Bologna.Venerdì scorso sono usciti i “tanto attesi” bandi della Prefettura relativi ai servizi di accoglienza e integrazione a favore dei migranti. “Tanto attesi” perché il Decreto Salvini continua a produrre concretamente, anche nel nostro territorio, i suoi effetti negativi; conseguenze disastrose sull’occupazione e sul modello di integrazione faticosamente costruito negli anni dalle Istituzioni, dalle lavoratrici e dai lavoratori delle cooperative e dall’associazionismo.

 

La Cgil ha denunciato fin da subito, all’interno di tutti i percorsi di mobilitazione messi in campo direttamente e attraverso le iniziative alle quali ha aderito, gli effetti che ne sarebbero derivati. In Area Metropolitana parliamo di centinaia di giovani con alta formazione in ambito sociale e legale, spesso con bassi salari, pochi diritti – e senza alcun ammortizzatore sociale di settore – che hanno deciso di investire professionalmente nell’ambito di una attività a favore degli ultimi, raggiungendo risultati positivi.

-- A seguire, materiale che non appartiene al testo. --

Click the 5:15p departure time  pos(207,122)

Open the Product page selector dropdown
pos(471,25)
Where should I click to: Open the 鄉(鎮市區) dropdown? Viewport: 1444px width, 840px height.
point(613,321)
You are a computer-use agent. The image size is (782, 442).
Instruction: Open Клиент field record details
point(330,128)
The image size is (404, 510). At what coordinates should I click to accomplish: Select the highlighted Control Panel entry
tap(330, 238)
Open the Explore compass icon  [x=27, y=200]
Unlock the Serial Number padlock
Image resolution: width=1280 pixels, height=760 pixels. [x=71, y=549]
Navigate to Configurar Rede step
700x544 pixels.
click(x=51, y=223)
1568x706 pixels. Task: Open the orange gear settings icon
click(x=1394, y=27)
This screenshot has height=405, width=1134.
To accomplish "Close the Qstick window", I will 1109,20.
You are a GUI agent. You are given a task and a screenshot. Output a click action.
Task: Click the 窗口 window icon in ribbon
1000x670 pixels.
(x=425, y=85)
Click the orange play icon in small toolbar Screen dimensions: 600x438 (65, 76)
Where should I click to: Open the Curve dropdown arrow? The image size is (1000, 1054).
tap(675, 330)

Un buon esempio di come sia possibile creare occupazione anche fuori dai soliti canoni, a vantaggio di una società più giusta, più evoluta, multietnica e più sicura per tutti. Ora il governo ha deciso di demolire completamente questo sistema.

 

La Cgil tutta non si rassegna alla istituzione di strutture che siano solo di contenimento. Crediamo sia fondamentale preservare il modello dei servizi dell’accoglienza e continueremo ad essere al fianco delle lavoratrici e dei lavoratori, a tutela del lavoro e a tutela dei diritti umani. Analizzeremo con attenzione i bandi, le conseguenze sul lavoro e i riflessi sulle condizioni di vita delle persone accolte.

Chiederemo nei prossimi giorni un incontro alla Prefettura di Bologna per conoscere meglio l’impatto dei nuovi bandi sulla situazione all’interno delle strutture e chiediamo che, fin da ora, venga effettuata una proroga dei servizi alle medesime condizioni economiche e normative a partire dal mese di aprile.